◆ Exercícios propostos:
a) Enumere todos os artigos mencionados no excerto sobre o dever de fundamentação e indique o diploma a que cada um pertence.
b) Segundo o excerto sobre o dever de fundamentação, que consequência prevê o art.º 615º, n.º 1, b), do C. P. Civil para a sentença que não especifique os fundamentos de facto e de direito da decisão?

◆ Excerto do texto:
::::

O art.º 154º, n.º 1, do C. P. Civil, impõe um dever geral de fundamenta­ção de todas as decisões proferidas sobre qualquer pedido controvertido ou sobre alguma dúvida suscitada no processo, acrescentando no n.º 2 que a justificação não pode consistir na mera adesão aos fundamentos alegados no requerimento ou na oposição.
As sentenças devem obedecer a uma certa forma, forma essa que se en­contra estabelecida no art.º 607º, do C. P. Civil e que também é aplicável aos despachos.
O art.º 205º, n.º 1, da Constituição impõe que as decisões dos tribunais que não sejam de mero expediente sejam fundamentadas na forma prevista na lei, sendo essa a fundamentação da decisão indispensável, nomeadamente, em caso de recurso para se saber em que se fundou.
Este dever de fundamentação é um importante corolário do princípio do Estado de Direito e do papel criador e aplicador do direito desempenhado pelos tribunais.
Também o art.º 615º, n.º 1, b), do C. P. Civil, prescreve a nulidade da sentença quando não especifique os fundamentos de facto e de direito que justifi­quem a decisão.

::::

◆ Listagem fornecida:
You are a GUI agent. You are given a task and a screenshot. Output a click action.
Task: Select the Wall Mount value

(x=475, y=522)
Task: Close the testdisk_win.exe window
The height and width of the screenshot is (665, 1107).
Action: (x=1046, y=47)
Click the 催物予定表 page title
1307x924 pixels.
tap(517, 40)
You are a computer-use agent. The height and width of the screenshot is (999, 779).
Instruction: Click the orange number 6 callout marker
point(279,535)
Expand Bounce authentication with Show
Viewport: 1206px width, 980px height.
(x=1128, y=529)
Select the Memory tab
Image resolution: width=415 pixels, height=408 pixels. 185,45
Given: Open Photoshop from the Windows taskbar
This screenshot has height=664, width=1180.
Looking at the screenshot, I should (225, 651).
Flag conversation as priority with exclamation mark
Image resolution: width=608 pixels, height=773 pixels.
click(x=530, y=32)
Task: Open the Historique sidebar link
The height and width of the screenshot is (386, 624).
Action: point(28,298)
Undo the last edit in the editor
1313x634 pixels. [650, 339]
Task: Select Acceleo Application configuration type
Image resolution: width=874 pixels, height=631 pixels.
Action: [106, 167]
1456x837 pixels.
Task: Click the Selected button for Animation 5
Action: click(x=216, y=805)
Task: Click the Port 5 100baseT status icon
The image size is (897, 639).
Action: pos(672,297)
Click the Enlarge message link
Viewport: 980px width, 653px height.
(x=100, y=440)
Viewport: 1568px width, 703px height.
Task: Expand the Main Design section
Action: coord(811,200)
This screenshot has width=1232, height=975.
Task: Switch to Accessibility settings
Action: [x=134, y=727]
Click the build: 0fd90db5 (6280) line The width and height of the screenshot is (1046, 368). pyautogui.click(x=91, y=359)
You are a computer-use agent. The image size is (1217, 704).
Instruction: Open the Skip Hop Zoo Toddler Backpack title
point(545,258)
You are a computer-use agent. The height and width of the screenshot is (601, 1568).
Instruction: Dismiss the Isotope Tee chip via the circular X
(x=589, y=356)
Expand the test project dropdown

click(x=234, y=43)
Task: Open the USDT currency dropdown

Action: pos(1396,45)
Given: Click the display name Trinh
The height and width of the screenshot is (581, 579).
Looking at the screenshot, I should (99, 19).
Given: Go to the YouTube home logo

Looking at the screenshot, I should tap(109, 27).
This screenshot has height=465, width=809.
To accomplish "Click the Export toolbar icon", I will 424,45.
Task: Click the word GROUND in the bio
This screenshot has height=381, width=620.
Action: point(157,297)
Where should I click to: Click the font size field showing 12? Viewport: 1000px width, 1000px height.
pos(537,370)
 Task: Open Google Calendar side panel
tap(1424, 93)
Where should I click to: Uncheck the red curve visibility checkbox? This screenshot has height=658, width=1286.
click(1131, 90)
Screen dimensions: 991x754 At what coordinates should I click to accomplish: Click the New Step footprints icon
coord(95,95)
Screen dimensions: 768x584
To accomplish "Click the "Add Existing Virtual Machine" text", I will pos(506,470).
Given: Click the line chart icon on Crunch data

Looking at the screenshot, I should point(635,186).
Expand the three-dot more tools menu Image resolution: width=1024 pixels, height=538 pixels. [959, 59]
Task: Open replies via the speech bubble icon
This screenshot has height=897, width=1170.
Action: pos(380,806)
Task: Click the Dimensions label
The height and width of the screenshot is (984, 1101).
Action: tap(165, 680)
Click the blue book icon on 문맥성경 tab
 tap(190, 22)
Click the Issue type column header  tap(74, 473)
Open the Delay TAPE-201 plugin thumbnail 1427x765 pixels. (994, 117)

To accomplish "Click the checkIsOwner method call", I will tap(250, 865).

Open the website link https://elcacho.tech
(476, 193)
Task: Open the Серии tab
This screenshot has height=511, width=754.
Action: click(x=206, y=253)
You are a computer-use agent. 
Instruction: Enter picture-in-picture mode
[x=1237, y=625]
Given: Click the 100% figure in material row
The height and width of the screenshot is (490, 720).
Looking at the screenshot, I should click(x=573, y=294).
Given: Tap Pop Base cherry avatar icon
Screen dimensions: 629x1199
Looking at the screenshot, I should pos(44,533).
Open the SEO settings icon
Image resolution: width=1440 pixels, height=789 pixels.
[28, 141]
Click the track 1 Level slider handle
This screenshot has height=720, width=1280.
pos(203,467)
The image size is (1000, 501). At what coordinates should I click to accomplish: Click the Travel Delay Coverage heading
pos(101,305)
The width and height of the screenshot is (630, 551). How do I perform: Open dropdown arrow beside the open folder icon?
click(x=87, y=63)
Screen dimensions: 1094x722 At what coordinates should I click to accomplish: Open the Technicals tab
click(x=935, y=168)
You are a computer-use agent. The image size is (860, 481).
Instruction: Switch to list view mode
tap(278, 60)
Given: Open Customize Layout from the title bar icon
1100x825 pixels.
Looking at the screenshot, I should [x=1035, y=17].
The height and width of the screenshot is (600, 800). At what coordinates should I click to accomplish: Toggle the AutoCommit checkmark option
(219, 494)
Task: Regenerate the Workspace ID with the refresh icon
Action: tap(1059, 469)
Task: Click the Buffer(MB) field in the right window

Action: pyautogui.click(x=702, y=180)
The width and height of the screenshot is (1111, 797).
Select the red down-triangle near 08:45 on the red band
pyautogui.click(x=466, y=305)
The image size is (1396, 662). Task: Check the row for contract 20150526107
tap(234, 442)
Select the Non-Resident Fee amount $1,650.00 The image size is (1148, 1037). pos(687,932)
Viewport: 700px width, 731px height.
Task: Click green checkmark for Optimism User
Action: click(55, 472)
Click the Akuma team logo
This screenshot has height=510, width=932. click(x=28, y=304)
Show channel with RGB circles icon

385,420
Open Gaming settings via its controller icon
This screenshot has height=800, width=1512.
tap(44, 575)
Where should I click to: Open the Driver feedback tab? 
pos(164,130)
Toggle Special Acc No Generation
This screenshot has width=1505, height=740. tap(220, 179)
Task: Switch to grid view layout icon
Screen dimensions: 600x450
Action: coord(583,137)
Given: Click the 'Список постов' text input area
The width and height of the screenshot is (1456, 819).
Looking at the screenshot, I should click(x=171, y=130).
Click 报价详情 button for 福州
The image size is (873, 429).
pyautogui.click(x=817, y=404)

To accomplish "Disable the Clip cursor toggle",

::::

◆ Resoluções:
a)
- Art.º 154º do C. P. Civil
- Art.º 607º do C. P. Civil
- Art.º 205º da Constituição
- Art.º 615º do C. P. Civil

b) A sentença é nula.